Upon starting, the engine seems to sound a little rough but smooths out after some time on the road. The L3 is comfortable to drive around the metro but the rear suspension does need a little improvement as the road surface (particularly the uneven surface common in metro streets) can be felt just a tad too much.
In town, the BYD L3 drives a bit like a manual because I can feel the shift shock from the dual clutch automatic gearbox as opposed to a traditional torque converter automatic. Another thing the BYD L3 can use is hill start assist, as the dual clutch transmission doesn't hold the vehicle in place when you step from the brake to the accelerator on an inclined road (i.e. mall parking lot). Also it is apparent that most of the power is located at the upper tiers of the RPM range, meaning it does take a while to get going from a standstill. Power is there once it has gained momentum, but the gear shifts quite slow.

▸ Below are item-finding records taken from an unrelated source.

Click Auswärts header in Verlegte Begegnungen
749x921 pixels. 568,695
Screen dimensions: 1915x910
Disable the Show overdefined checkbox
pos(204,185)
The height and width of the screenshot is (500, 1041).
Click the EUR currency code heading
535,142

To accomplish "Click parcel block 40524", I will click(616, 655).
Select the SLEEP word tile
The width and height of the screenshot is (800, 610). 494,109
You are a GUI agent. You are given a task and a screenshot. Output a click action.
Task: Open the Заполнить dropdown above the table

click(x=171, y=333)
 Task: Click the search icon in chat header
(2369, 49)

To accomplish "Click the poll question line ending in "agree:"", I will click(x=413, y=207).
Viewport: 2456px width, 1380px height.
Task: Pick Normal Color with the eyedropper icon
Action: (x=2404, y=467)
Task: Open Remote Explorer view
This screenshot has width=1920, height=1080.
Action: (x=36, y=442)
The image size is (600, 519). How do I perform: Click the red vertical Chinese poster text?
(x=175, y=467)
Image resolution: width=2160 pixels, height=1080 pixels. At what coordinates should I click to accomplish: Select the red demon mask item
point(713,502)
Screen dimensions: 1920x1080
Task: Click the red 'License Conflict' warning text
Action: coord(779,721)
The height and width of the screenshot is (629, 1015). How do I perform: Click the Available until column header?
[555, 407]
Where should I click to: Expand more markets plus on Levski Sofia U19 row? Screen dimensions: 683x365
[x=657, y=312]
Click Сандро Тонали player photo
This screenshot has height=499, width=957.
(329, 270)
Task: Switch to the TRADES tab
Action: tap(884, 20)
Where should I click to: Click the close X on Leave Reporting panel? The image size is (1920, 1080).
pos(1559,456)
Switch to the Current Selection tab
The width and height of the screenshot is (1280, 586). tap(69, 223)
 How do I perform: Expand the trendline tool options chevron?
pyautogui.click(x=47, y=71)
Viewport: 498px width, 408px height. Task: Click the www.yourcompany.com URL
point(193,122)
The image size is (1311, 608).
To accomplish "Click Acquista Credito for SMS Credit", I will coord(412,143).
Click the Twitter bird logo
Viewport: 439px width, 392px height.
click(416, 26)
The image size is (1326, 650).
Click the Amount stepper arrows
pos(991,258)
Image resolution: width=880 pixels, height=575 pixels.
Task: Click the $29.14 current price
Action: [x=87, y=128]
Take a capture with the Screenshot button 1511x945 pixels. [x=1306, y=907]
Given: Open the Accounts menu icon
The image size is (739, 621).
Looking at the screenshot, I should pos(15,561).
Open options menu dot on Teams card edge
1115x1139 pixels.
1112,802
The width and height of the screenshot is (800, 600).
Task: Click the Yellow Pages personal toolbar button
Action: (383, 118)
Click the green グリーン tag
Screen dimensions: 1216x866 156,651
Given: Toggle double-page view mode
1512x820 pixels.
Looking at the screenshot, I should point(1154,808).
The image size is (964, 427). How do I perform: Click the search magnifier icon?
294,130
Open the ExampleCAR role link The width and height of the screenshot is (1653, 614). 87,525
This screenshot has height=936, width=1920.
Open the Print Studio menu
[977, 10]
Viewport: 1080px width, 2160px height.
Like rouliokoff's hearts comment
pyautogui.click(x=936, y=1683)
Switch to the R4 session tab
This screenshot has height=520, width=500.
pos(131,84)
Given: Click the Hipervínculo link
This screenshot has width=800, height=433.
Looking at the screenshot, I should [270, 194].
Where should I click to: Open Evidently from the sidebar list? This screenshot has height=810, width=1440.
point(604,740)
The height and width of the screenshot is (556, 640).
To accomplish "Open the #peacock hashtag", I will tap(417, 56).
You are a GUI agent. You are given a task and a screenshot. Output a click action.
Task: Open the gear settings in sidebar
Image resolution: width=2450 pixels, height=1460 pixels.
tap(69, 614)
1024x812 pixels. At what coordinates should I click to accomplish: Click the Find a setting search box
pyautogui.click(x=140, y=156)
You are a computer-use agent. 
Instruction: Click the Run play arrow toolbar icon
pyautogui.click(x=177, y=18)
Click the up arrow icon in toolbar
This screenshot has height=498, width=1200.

On the highway, the BYD L3 drives nicely, but there's a noticeable cranking sound when stepping on the accelerator to make a pass. That notwithstanding, the fuel economy rating of the L3 is at par with other vehicles in the market. The car registered 9.9 km/l on a moderate to heavy city traffic (16-20 km/h average) and 15.2 km/l in the open highway with two people aboard.
Overall, the BYD L3 is one of the better equipped cars in its segment for the price; that's always a good thing. The pressing issue, however, is that while the BYD L3 may be a decent derivative of another model, there are still creases and kinks that need to be ironed out in the way it drives.
Cars from indigenous Chinese auto manufacturers may not be at that stage yet to evenly compete against Japanese and Korean brands just yet, but there is plenty of potential. If the Chinese car industry dedicate their efforts to designing and engineering truly original cars and apply their industrial might (and wealth) in doing so, it's very possible.